►

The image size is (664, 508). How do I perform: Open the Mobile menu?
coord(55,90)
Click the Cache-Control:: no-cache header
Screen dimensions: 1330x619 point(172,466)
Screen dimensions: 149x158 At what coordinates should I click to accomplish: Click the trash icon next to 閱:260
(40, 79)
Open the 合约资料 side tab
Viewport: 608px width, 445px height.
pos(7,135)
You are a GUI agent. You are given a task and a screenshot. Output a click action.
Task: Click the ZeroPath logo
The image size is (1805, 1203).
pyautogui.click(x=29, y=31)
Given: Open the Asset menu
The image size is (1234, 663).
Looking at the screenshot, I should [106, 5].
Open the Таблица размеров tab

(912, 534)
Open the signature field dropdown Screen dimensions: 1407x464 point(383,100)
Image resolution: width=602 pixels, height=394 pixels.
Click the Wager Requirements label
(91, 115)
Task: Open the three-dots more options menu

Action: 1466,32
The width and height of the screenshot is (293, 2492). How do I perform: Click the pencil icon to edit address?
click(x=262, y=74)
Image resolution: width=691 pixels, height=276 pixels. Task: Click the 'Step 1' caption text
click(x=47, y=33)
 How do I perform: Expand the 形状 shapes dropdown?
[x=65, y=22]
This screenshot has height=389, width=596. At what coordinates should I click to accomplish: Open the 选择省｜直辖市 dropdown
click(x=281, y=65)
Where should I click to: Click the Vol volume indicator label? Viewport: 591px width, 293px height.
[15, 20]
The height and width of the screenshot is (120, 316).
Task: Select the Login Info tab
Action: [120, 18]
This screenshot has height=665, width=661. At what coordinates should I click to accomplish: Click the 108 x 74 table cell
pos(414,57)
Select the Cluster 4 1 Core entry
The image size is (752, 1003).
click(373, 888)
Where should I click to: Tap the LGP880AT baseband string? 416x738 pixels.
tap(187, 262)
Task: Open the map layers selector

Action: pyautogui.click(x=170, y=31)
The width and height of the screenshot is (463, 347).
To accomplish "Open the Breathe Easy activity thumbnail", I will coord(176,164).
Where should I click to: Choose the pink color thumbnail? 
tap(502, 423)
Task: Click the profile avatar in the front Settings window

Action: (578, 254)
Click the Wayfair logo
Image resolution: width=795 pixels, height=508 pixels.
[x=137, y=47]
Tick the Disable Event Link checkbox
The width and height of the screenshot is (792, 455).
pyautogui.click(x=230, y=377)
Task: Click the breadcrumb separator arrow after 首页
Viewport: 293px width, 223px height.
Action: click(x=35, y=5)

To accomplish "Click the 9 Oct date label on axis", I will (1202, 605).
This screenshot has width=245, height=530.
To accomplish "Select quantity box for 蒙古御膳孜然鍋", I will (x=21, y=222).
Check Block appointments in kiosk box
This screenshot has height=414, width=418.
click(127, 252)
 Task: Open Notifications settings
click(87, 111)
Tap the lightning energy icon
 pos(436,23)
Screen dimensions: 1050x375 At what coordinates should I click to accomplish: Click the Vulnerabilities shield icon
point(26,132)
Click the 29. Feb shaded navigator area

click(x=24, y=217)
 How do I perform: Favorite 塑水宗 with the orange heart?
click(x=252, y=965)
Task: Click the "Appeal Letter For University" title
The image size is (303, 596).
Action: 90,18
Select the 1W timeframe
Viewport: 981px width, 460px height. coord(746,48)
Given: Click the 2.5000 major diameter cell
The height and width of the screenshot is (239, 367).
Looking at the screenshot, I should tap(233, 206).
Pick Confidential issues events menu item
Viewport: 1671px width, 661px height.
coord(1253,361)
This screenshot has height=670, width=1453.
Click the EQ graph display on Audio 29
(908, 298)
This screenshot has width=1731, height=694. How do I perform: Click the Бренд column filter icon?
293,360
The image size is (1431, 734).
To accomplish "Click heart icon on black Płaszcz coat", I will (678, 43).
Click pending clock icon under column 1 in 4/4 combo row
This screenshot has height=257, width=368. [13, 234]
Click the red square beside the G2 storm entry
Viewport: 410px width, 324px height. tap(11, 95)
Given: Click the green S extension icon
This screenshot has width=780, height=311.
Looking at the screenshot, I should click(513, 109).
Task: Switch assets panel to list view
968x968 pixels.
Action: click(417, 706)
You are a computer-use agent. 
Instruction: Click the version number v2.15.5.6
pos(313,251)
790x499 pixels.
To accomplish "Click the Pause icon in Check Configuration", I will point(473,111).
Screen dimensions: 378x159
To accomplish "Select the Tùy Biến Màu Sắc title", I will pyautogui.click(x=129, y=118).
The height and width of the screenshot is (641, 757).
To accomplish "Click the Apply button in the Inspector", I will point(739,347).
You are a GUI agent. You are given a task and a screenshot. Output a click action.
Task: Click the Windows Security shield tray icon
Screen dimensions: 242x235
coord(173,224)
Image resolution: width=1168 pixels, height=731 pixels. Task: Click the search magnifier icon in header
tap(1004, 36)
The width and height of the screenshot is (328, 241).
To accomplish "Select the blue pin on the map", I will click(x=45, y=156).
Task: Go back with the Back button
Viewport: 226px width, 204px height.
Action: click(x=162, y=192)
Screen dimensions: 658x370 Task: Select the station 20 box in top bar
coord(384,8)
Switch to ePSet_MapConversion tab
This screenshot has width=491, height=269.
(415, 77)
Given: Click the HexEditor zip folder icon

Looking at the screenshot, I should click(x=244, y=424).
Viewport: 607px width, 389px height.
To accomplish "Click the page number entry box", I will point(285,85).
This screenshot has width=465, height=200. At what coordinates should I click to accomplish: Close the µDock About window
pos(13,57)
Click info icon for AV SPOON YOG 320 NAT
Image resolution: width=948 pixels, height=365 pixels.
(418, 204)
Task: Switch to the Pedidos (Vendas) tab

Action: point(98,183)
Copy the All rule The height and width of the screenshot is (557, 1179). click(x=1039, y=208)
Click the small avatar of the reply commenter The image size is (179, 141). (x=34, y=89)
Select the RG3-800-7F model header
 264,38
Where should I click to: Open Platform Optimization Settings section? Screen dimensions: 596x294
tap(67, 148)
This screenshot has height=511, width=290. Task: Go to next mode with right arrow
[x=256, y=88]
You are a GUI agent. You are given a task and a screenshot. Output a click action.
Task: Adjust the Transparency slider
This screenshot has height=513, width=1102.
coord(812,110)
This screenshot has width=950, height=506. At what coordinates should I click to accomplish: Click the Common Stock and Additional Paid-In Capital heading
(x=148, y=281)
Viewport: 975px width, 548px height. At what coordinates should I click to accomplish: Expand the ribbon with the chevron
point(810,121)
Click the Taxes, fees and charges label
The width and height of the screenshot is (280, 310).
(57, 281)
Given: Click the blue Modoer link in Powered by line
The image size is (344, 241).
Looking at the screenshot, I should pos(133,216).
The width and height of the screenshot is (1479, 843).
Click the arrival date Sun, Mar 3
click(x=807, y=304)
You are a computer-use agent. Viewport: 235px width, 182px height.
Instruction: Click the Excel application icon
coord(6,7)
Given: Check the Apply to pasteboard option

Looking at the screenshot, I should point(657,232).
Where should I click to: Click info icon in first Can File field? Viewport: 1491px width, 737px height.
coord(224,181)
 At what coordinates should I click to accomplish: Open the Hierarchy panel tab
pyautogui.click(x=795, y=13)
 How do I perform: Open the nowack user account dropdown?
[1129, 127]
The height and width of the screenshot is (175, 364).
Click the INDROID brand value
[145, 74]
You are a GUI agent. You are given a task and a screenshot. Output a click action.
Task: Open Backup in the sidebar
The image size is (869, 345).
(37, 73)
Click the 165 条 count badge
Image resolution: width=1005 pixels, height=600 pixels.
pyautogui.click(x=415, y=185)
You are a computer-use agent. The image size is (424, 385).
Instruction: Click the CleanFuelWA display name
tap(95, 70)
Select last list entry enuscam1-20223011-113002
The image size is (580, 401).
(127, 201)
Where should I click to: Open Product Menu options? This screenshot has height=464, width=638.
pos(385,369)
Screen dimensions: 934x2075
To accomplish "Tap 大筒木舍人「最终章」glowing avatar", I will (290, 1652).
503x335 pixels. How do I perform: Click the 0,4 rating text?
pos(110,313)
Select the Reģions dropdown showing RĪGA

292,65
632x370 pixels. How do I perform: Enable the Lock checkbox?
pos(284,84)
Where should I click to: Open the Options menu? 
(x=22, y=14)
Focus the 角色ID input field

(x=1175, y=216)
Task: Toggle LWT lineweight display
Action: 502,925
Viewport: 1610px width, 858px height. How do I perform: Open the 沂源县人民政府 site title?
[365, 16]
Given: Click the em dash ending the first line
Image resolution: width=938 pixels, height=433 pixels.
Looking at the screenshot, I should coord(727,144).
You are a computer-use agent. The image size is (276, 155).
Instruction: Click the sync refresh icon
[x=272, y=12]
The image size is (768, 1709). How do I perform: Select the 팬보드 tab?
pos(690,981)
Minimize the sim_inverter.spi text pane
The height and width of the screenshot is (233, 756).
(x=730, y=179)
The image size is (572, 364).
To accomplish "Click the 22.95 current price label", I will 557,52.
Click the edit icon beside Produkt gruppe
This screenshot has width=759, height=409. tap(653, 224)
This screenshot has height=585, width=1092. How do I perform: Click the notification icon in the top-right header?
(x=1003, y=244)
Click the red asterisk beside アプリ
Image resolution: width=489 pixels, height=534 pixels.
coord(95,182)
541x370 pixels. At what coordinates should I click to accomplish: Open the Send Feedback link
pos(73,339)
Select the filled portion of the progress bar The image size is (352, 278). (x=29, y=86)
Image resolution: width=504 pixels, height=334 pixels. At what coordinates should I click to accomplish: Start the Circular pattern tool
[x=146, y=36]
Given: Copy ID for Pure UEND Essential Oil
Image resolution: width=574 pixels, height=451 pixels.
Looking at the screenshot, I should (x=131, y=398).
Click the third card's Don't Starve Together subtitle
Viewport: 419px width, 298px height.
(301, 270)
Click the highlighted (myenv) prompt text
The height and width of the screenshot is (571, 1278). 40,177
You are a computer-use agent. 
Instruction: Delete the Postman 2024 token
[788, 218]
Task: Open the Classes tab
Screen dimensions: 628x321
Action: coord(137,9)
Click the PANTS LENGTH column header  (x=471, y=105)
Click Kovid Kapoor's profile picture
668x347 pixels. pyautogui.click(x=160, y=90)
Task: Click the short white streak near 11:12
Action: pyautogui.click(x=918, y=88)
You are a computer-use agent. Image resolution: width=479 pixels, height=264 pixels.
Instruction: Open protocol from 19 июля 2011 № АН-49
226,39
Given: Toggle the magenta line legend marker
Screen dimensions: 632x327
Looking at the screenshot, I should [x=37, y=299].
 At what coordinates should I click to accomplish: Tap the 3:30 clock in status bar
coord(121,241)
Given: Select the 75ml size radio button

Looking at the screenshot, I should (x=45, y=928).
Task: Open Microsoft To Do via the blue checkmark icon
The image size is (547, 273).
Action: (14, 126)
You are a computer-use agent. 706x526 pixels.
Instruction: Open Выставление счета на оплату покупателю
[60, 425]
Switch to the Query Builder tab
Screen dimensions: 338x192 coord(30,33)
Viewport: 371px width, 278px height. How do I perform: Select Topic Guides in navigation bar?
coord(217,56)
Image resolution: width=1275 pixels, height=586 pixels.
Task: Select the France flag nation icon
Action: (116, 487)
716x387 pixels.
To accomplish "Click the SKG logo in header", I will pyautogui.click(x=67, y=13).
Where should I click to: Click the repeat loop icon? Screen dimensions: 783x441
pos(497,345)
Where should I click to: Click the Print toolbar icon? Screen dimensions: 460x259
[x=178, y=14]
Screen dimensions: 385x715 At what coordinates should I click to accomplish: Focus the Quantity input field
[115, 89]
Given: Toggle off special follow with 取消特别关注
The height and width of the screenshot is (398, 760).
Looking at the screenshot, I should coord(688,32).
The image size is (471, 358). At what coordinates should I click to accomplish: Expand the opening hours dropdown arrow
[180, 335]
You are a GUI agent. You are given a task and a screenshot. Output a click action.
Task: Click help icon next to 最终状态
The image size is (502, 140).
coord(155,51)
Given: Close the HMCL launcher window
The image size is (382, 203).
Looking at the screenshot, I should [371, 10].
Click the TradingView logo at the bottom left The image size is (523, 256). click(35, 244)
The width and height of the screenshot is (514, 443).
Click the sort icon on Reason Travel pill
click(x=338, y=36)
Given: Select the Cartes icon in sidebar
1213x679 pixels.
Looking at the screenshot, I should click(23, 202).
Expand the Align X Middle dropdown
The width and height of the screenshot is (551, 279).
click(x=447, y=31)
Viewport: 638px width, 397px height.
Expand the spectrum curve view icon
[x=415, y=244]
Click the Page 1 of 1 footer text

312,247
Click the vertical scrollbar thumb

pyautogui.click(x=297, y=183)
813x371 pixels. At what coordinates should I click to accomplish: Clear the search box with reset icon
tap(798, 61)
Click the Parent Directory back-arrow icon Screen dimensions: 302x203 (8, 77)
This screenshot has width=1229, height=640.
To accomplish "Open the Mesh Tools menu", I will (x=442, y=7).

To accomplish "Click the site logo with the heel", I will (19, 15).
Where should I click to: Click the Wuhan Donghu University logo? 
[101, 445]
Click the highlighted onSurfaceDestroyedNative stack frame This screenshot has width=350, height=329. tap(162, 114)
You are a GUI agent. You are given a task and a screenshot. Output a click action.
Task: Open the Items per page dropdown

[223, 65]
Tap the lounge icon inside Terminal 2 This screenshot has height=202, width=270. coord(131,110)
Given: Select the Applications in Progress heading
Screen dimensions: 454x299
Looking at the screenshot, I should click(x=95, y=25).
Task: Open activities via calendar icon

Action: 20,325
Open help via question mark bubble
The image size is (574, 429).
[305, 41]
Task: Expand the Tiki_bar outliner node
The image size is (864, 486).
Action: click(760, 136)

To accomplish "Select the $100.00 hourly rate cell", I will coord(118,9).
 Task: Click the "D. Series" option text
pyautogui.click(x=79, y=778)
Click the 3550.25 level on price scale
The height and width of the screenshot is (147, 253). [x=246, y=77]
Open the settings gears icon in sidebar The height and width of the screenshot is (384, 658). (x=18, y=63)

◄

▸ **WHAT TO DO**: Begin with the line containing "Where should I click to: Click the Wuhan" and repeat each line exactly until the records above end.

▸ **TASK OUTPUT**:
Where should I click to: Click the Wuhan Donghu University logo? 
[101, 445]
Click the highlighted onSurfaceDestroyedNative stack frame This screenshot has width=350, height=329. tap(162, 114)
You are a GUI agent. You are given a task and a screenshot. Output a click action.
Task: Open the Items per page dropdown

[223, 65]
Tap the lounge icon inside Terminal 2 This screenshot has height=202, width=270. coord(131,110)
Given: Select the Applications in Progress heading
Screen dimensions: 454x299
Looking at the screenshot, I should click(x=95, y=25).
Task: Open activities via calendar icon

Action: 20,325
Open help via question mark bubble
The image size is (574, 429).
[305, 41]
Task: Expand the Tiki_bar outliner node
The image size is (864, 486).
Action: click(760, 136)

To accomplish "Select the $100.00 hourly rate cell", I will coord(118,9).
 Task: Click the "D. Series" option text
pyautogui.click(x=79, y=778)
Click the 3550.25 level on price scale
The height and width of the screenshot is (147, 253). [x=246, y=77]
Open the settings gears icon in sidebar The height and width of the screenshot is (384, 658). (x=18, y=63)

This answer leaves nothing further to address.